==== Data provided ====

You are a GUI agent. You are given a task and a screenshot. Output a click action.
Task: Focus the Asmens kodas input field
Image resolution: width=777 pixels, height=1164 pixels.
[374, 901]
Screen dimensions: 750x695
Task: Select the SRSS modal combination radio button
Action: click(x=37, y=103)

====
==== Data provided ====

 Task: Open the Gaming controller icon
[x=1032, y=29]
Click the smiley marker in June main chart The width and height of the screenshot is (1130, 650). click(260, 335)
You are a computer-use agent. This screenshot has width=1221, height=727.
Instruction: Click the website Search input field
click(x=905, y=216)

====

### How to complete this task
Scan the records above and tell how many lines include the word "agent"; the number is all that should be written.

### Reply to the task
2